**Problem details**
Swap "screenshot" for "image" throughout the records below and write them out again with nothing else changed. Leave the pictures out.

**Working data**
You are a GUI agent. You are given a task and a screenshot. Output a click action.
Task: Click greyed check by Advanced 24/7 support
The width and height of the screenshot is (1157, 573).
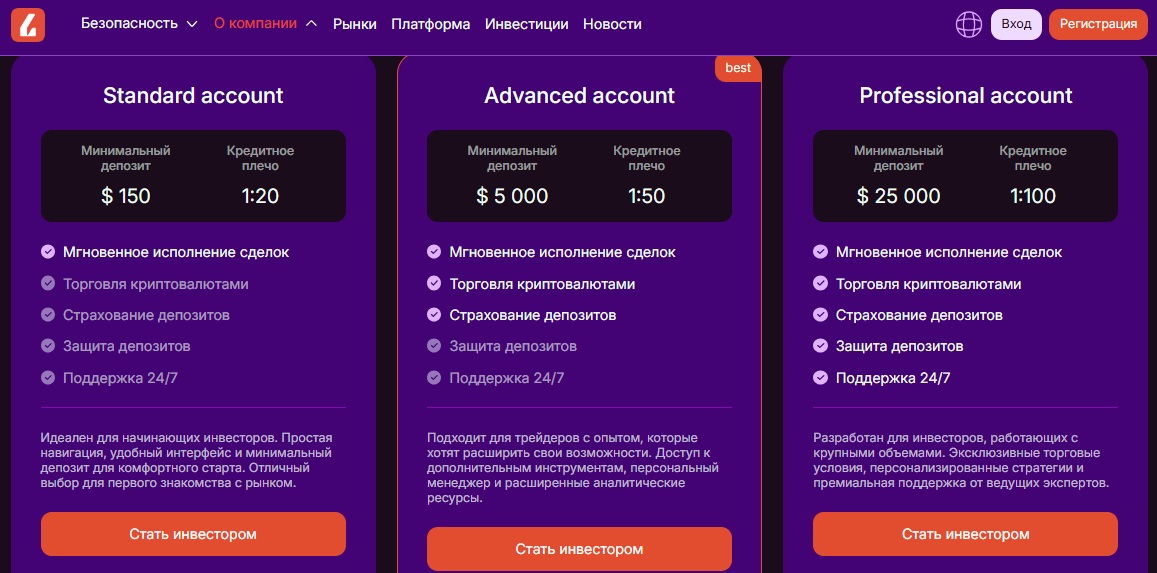click(x=434, y=378)
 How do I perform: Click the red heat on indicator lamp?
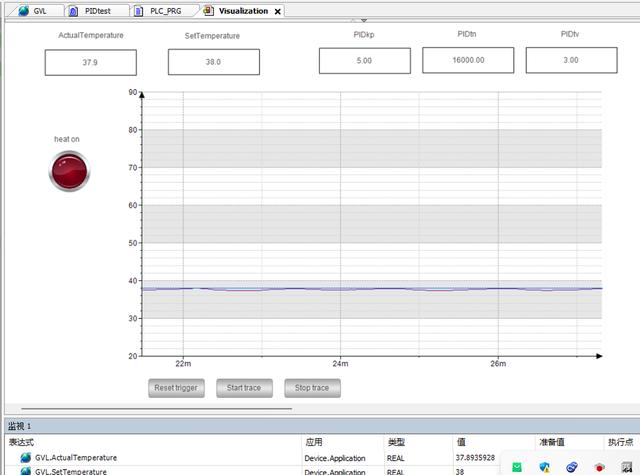[69, 171]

**Problem solution**
You are a GUI agent. You are given a task and a image. Output a click action.
Task: Click greyed check by Advanced 24/7 support
The width and height of the image is (1157, 573).
click(x=434, y=378)
 How do I perform: Click the red heat on indicator lamp?
[69, 171]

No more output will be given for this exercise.